Qué es
El síndrome HELLP, que significa Hemólisis, Enzimas hepáticas Elevadas y Plaquetas Bajas, es una variante grave de la preeclampsia, una condición que merece nuestra atención y comprensión profunda. No es una condición común, afectando a un pequeño porcentaje de todos los embarazos —entre el 0.5% y el 0.9%—, pero cuando se presenta, es una emergencia médica que requiere acción inmediata. Es importante saber que entre el 10% y el 20% de las personas con preeclampsia grave pueden desarrollar HELLP. Esta condición no solo conlleva riesgos para la persona gestante, como la ruptura hepática, la coagulación intravascular diseminada (CID), la insuficiencia renal aguda o un accidente cerebrovascular, sino que también tiene un impacto en la salud materna. Como doula, mi objetivo es ayudarte a sentirte informada y con claridad sobre estas posibilidades, para que puedas colaborar de manera efectiva con tu equipo de atención y tomar decisiones con confianza.
Qué suele sentirse
Los síntomas del síndrome HELLP pueden ser sutiles al principio y a menudo se confunden con otras afecciones comunes del embarazo, como la gripe o una gastritis. Es por eso que estar atenta a las señales de tu cuerpo es tan importante. Muchas personas describen un dolor intenso en la parte superior derecha del abdomen o en la boca del estómago (epigastrio), acompañado de náuseas, vómitos y una sensación general de malestar o fatiga. Dada esta similitud, el diagnóstico puede ser un desafío inicial.
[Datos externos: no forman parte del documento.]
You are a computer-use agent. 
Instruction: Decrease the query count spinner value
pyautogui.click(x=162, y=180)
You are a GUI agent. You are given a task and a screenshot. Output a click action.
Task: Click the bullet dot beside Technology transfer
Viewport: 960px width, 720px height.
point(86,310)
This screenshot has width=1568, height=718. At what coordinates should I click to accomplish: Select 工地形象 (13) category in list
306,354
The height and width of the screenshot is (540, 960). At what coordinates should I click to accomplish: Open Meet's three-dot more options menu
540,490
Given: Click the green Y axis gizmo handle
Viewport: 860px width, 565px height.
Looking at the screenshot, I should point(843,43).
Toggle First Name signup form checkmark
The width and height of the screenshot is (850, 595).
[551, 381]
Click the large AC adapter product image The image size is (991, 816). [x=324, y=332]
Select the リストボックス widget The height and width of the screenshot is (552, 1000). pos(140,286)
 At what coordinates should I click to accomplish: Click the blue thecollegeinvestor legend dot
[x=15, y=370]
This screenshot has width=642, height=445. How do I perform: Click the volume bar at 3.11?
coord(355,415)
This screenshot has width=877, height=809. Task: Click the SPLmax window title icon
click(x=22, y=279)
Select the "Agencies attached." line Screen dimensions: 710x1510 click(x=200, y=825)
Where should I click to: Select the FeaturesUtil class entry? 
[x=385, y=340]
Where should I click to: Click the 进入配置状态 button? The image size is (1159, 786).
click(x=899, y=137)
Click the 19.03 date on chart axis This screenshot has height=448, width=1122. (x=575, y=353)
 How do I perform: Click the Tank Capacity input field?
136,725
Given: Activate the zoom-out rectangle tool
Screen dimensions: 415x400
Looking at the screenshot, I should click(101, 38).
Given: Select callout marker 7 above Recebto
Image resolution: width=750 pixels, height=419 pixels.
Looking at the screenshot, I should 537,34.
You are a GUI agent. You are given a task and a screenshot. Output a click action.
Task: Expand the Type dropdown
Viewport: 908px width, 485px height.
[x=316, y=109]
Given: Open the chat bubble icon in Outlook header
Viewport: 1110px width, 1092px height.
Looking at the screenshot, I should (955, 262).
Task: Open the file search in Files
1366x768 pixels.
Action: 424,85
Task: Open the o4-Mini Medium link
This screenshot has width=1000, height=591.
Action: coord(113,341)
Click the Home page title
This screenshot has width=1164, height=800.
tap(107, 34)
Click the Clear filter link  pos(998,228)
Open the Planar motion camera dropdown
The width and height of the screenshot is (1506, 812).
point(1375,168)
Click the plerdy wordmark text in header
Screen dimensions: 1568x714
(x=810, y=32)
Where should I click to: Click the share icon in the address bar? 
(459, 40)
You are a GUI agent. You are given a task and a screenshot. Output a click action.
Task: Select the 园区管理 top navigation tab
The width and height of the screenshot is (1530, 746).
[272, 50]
Lo que hace que el síndrome HELLP sea particularmente importante de reconocer es que no siempre se presenta antes del parto; entre el 20% y el 30% de los casos pueden manifestarse después de que el bebé ha nacido. Esto subraya la importancia de seguir atenta a tu bienestar durante el período posparto y no dudar en contactar a tu proveedor si algo no se siente bien, incluso después de haber dado a luz.